Aceptar que hay una nueva relación por la cual es necesario luchar: por sí mismo. Aceptar que afortunada o desafortunadamente culminó. Aceptar que cada uno de los dos tiene el derecho y el deber de seguir y conocer más personas, de no encerrarse en la sensación del sentimiento perdido ni buscar explicaciones de las que ya no habrá respuesta. Aceptar que los fines de semana en pijamas o sudaderas, viendo películas e ignorando al resto del planeta (que todavía existe) no son la solución. Que el desgaste mental de pensar en lo mismo incrementa la sensación de vacío y la necesidad de saber en qué anda el otro baja el nivel intelectual. Es necesario vivir el dolor y darse el tiempo que se requiera para sentirlo, pero no quedarse en él. Pensar en, ¿vale la pena seguir así?

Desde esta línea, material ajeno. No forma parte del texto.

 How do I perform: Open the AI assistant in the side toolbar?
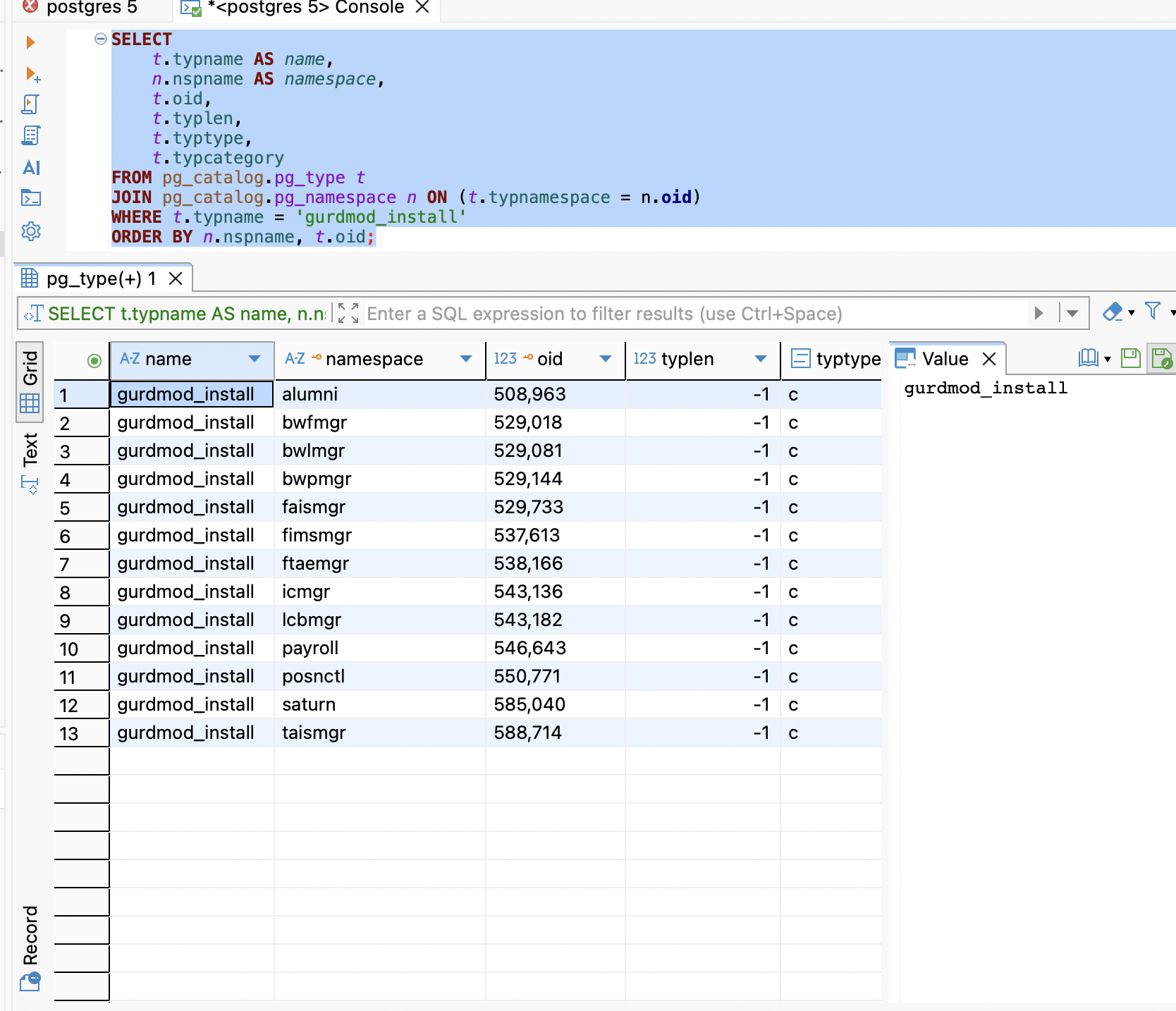coord(31,168)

Las claves son: dignidad y aceptación. Luego de eso lo que venga es ganancia. Los frutos que traiga a futuro pueden ser muchos o pocos, igual, siempre habrá. Hacerse a la idea es la primera fase para llegar al punto en el que cualquier entusado querría estar: tranquilidad. Y no olvidar las bondades de la programación neurolingüística, NO a las frases como: “soy demalas en el amor”, “el problema siempre soy yo”, “a este paso, quien sabe si algún día me case”, “todos y todas son iguales”, “me estoy volviendo loca”, “ni para qué me arreglo”.

La magia comienza cuando uno acepta la derrota emocional que se va eliminando sola, mientras se vive la vida como vale la pena hacerlo: buscando maneras de sentirse nuevamente feliz.